Moix reprend du service. Son dernier roman, Verdun (Grasset), raconte un service militaire dans une génération où on le faisait encore…
Ce qui est bien avec un écrivain, c’est que tout devient littéraire. Yann Moix nous parle de son service militaire et il devient littéraire. Une prouesse, car ceux qui l’ont fait, j’en suis, ont tendance à rapidement passer sur cette période inutile ou à ne garder que des souvenirs de journées de gags gras à cloper. Il n’y a rien de pire que la guerre sans la faire.
Après Orléans et Reims, Verdun
Après Orléans, qui racontait l’enfance martyrisée du romancier, puis Reims où l’on suivait son parcours pitoyable en école de commerce, dans l’ombre angoissante de Georges Bataille, voici Verdun, troisième ouvrage de sa tétralogie « Au pays de l’enfance immobile », sorte d’éducation sentimentale dévastée avant le soleil noir de Paris.

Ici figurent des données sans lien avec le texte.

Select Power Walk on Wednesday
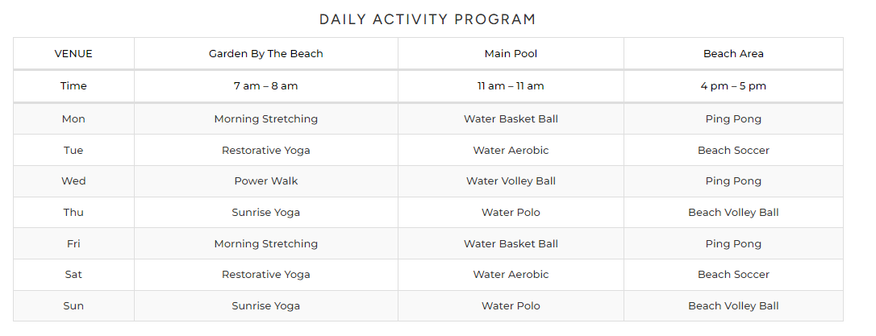The height and width of the screenshot is (336, 876). 265,181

Ça commence à Angers, où le bidasse fait ses classes. L’atmosphère est lourde, l’ennui vrille le ventre, le béret bleu marine orné du macaron du 6e régiment du génie gratte. Moix chante la Madelon après un petit-dej dégueulasse (il ne parle pas du bromure dans le café pour éviter d’intempestives masturbations nocturnes), il reçoit une arme, un fusil d’assaut Mas 5,56, modèle F1. « C’était la première fois que je tenais entre mes mains un objet spécialement conçu pour tuer un homme », confie le narrateur. Rien à voir cependant avec l’apprentissage du maniement d’une kalachnikov dans un quartier de Beyrouth en flammes, par exemple. On apprend plus vite quand la mort frappe à tout moment.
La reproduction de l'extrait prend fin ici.